ABOUT THIS TASK: Give only the number of lines in these records that include "agent".

── GIVEN INFORMATION ──

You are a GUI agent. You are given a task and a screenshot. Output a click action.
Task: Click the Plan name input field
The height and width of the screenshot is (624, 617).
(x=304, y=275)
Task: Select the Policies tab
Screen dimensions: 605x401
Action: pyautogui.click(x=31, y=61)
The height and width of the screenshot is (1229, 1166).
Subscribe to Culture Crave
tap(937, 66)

───
── GIVEN INFORMATION ──

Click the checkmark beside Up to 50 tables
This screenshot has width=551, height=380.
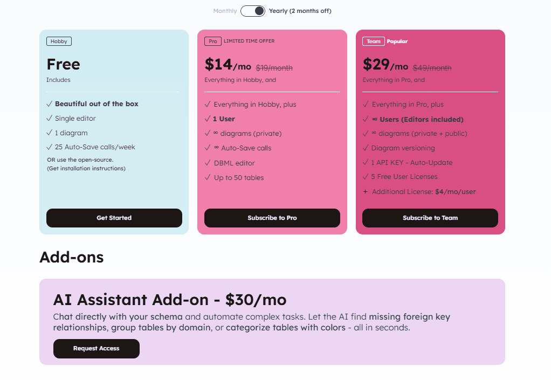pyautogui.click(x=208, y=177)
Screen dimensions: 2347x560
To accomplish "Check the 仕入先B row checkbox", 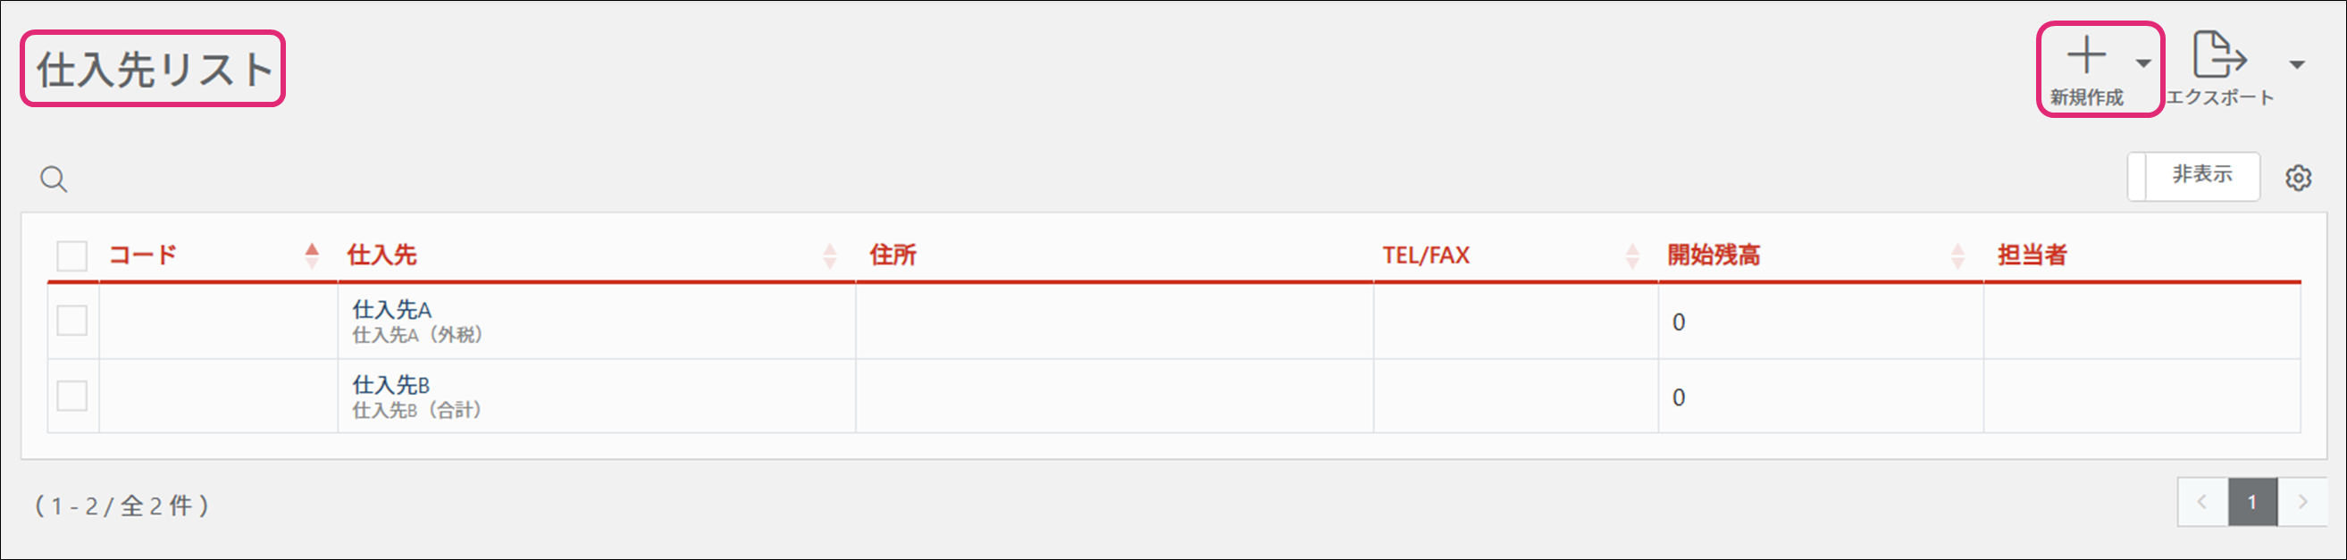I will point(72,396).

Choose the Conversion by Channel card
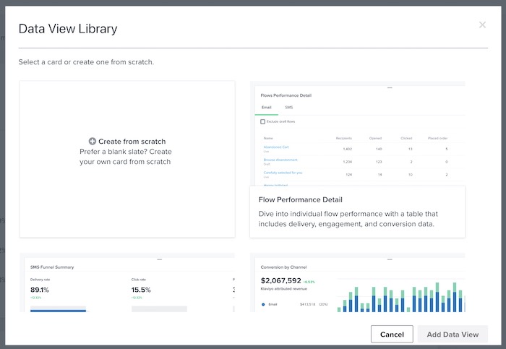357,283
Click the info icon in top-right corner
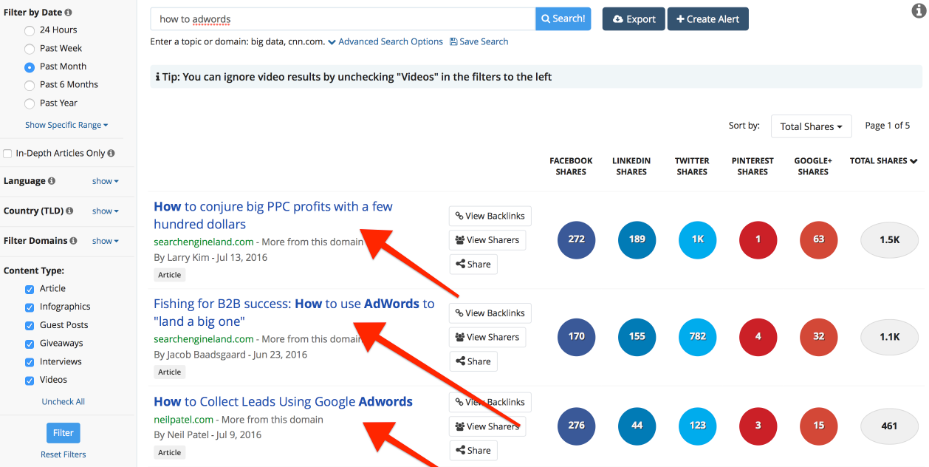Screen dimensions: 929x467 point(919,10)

───
── GIVEN INFORMATION ──

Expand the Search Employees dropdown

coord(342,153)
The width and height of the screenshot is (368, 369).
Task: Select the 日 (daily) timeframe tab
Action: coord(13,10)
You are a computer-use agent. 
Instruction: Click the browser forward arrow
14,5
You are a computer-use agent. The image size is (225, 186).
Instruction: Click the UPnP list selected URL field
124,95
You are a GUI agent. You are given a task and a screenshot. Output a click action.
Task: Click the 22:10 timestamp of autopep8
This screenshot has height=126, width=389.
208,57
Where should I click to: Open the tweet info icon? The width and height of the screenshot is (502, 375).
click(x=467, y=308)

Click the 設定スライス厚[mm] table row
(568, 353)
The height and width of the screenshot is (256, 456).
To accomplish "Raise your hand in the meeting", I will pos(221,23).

───

EXERCISE RESULT: 4